TEXT FOR ANALYSIS below:

"If precedence is an issue, why are my answers correct?"
Precedence, particularly when typed sloppily the way you did, is but one issue that would have flubbed the math in your pseudo-physics. (Ask your college for a refund on your degrees.)
But more importantly, your answers are not correct, with multiple errors in both your math and physics compounding the incorrectness.
[1] Although you managed to correctly calculate the free-fall time (9.23 s) and what the velocity would have been at that time (90.4 m/s), re-using that same velocity to calculate a distance at a new time (14.74 s) with the equation d=vt is wrong, because it plugs in the velocity as if it were constant from 0 to 14.74, when it wasn't. (Physics: grade F)
[2] You managed to divide the distance you were calculating by 2 for no apparent reason, so even that distance (666.7 meters) is wrong. (Math: grade F)
[3] If you really wanted to know how far something would fall in 14.74 seconds, the proper equation to use:
d = (1/2)a t^2
d = (1/2)(9.8)(m/s^2) * (14.75 s)^2
d = (1/2)(9.8)(14.75)^2 m
d = (1/2)(9.8)(217.56) m
d = 1066 m
[4] Coming up with a ratio of the distance it could have traveled in ~14 seconds to the distance it did travel (assuming the 3 errors above weren't in your work) might not have been bad.
- Your wrong ratio was (666.7 m) / 417 m = 1.60
- The ratio for a constant velocity should have been (1333.4 m)/(417 m) = 3.2, but this is also meaningless.
- The ratio you sought was (1066 m)/(417 m) = 2.55
But no. You came up with a totally assinine & deft of meaning conclusion:
"Hence, if the South Tower fell at "free-fall speed" it would have fallen about [corrected: 2.55] times as far as it actually did fall in that time."

End of TEXT FOR ANALYSIS.
THE DATA below:

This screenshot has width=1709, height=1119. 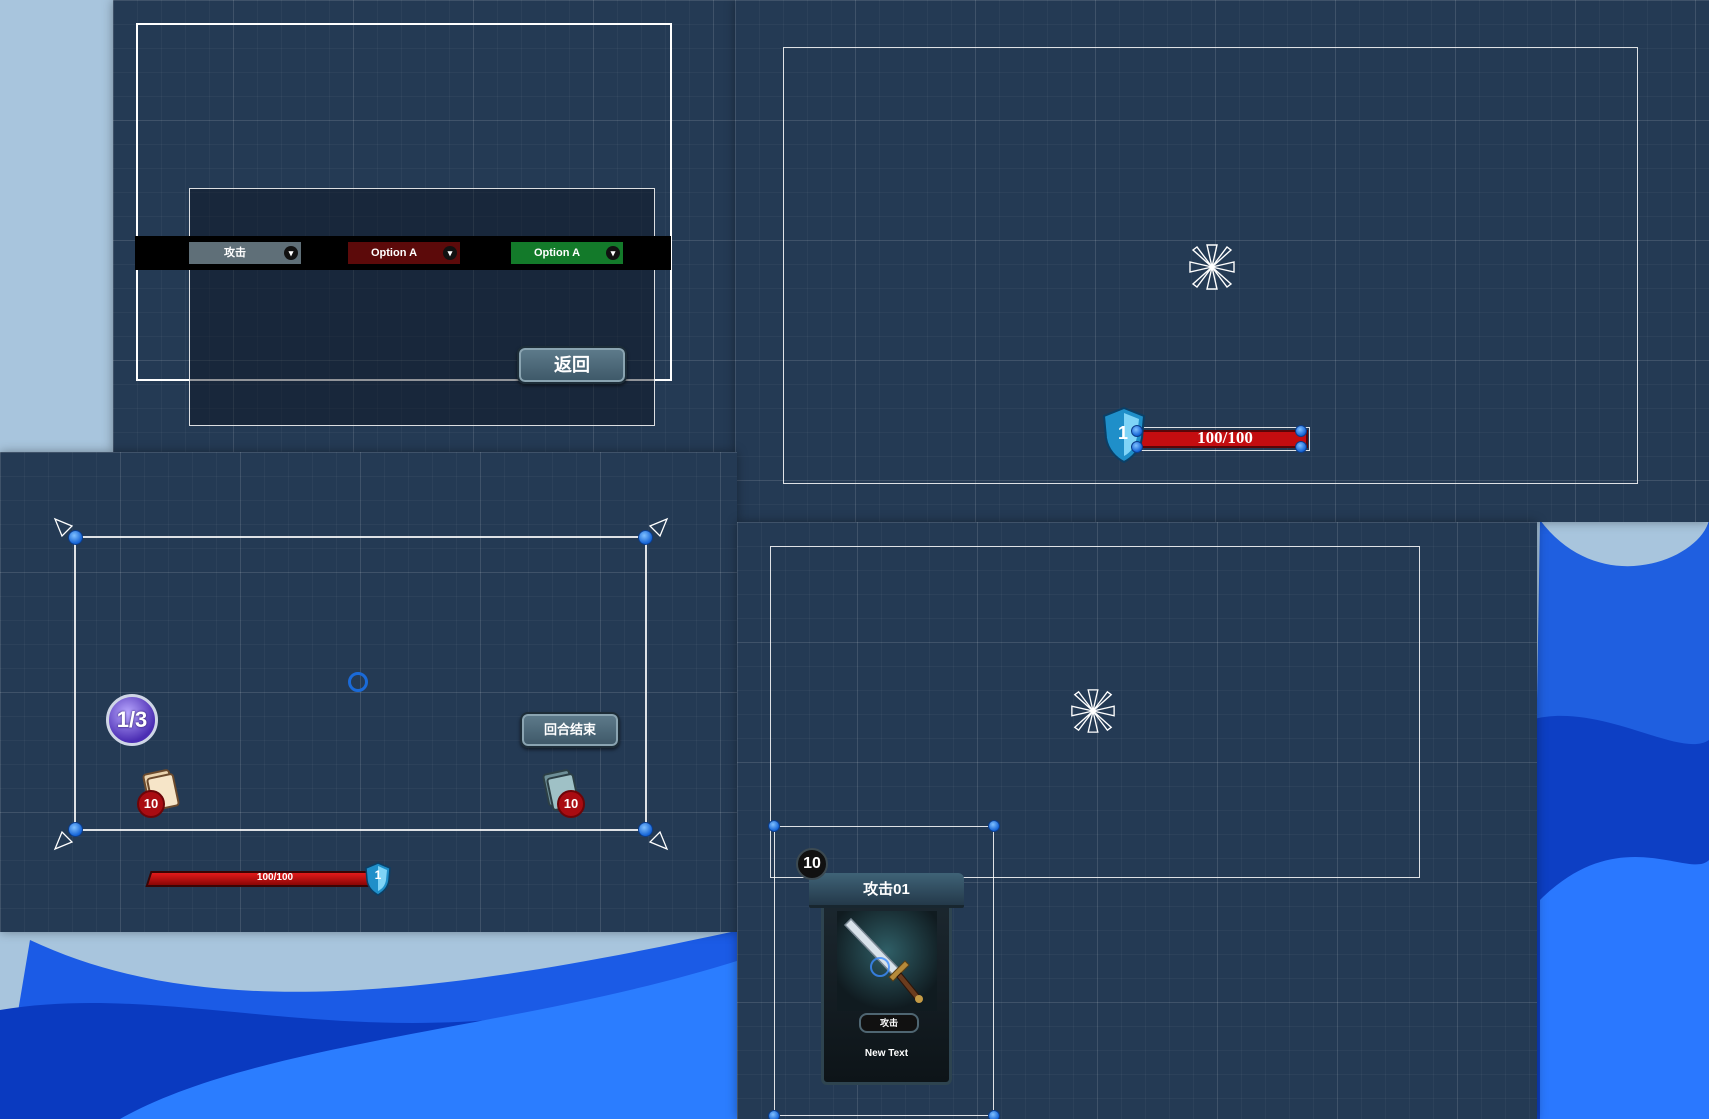 What do you see at coordinates (572, 365) in the screenshot?
I see `back-button: 返回` at bounding box center [572, 365].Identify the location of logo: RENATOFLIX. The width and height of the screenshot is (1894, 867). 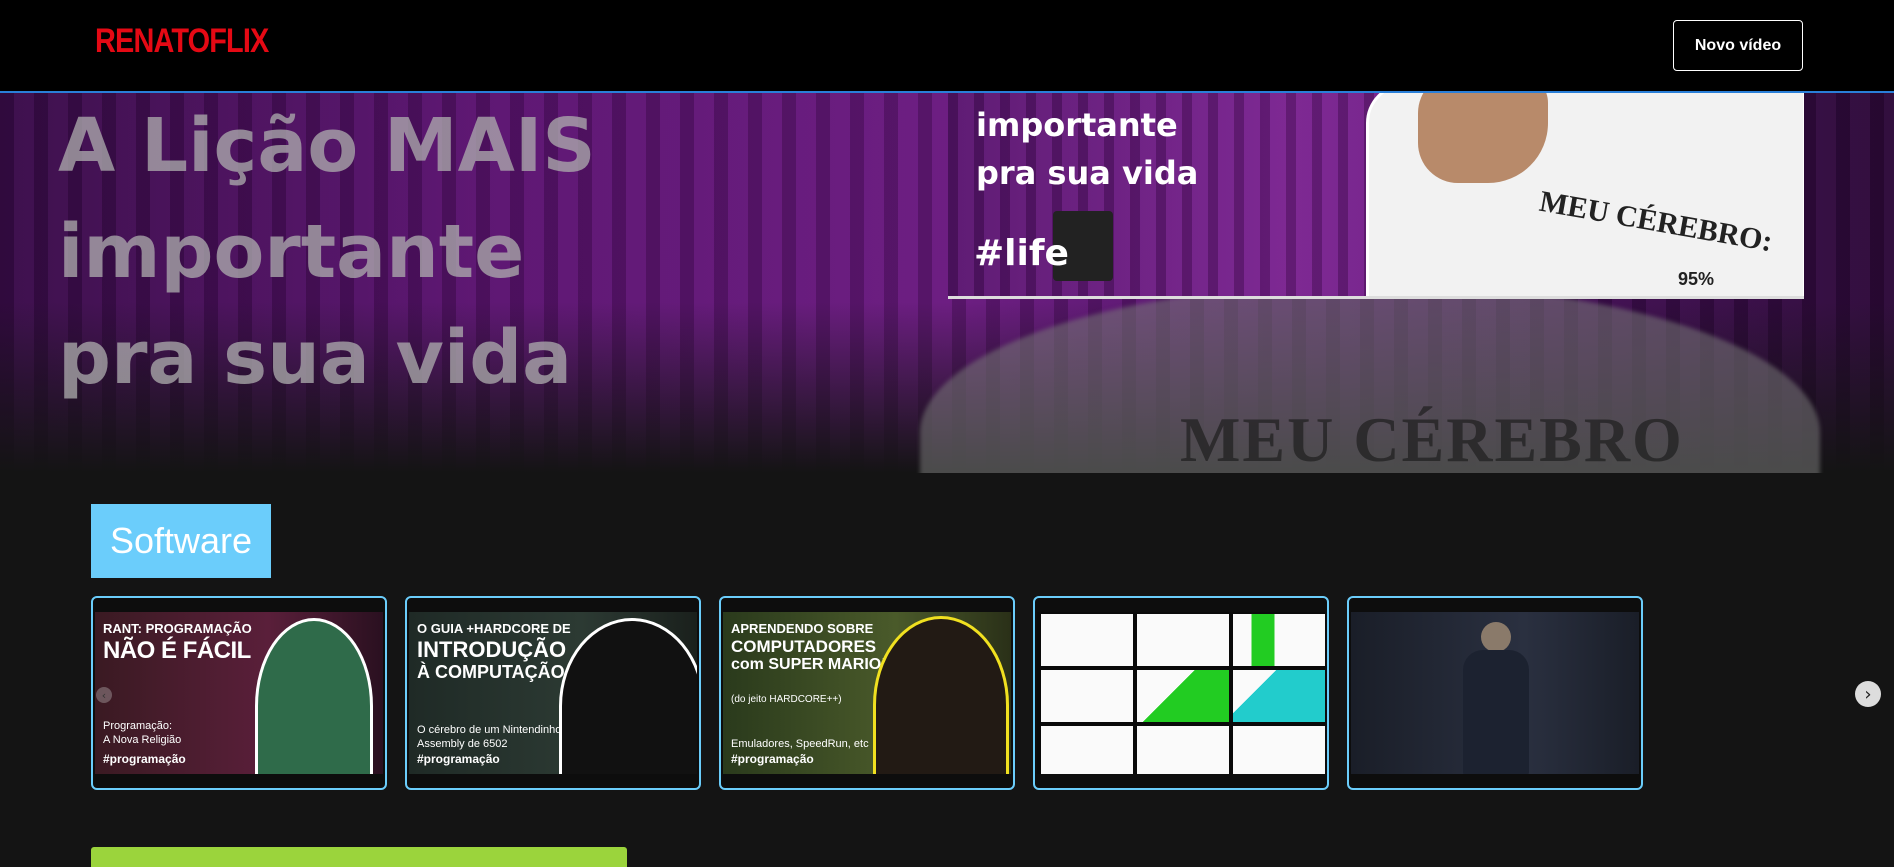
(182, 42).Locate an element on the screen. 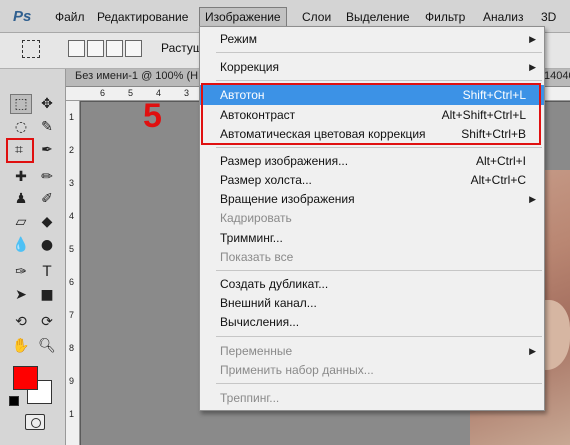  pen-icon: ✑ is located at coordinates (21, 272).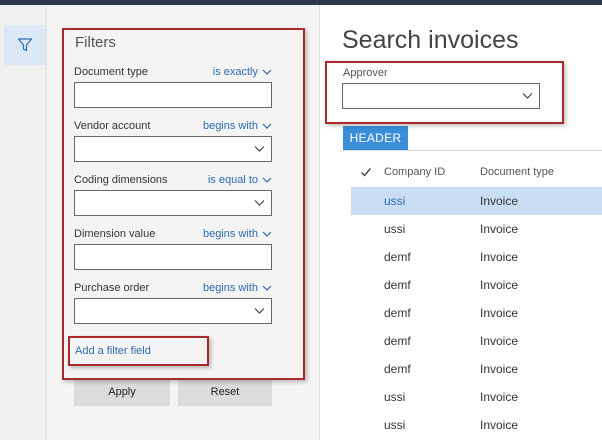 This screenshot has width=602, height=440. Describe the element at coordinates (430, 40) in the screenshot. I see `page-title: Search invoices` at that location.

End of THE DATA.

(WHAT YOU NEED TO DO)
[1] From the forum reply about free-fall calculations, reproduce the passage from "[1] Although you" up to and including "(Physics: grade F)".
[2] In the forum reply about free-fall calculations, what free-fall time is the other poster said to have calculated correctly?
[3] Continue the forum reply about free-fall calculations from where it stops.

(ANSWERS PER TASK)
[1]
[1] Although you managed to correctly calculate the free-fall time (9.23 s) and what the velocity would have been at that time (90.4 m/s), re-using that same velocity to calculate a distance at a new time (14.74 s) with the equation d=vt is wrong, because it plugs in the velocity as if it were constant from 0 to 14.74, when it wasn't. (Physics: grade F)

[2] 9.23 seconds.

[3]
Your saying it should have fallen (1066 - 417=) 649 meters below street level.
[5] In addition to the above 4 gross errors in your math and physics, you can't seem to accept that a building collapse could happen in stages, some fast and some slow. You always want to lead us astray by starting the clock at some arbitrary point in time, stopping it at another, and saying everything that happened in the middle was uniform and consistent.
The above answers your question 1. Your question 2 isn't relevant either to the issue at hand or to your understanding. You can't even get calculation precedence correct much less notation; you refuse to provide an unambiguous notation (e.g., image of something from an equation editor like in Word). You wouldn't know what to do with my answer. You're just wasting my time so that your team in the Q group will have time to address your other errors.
Be a man of your word. Be done with me.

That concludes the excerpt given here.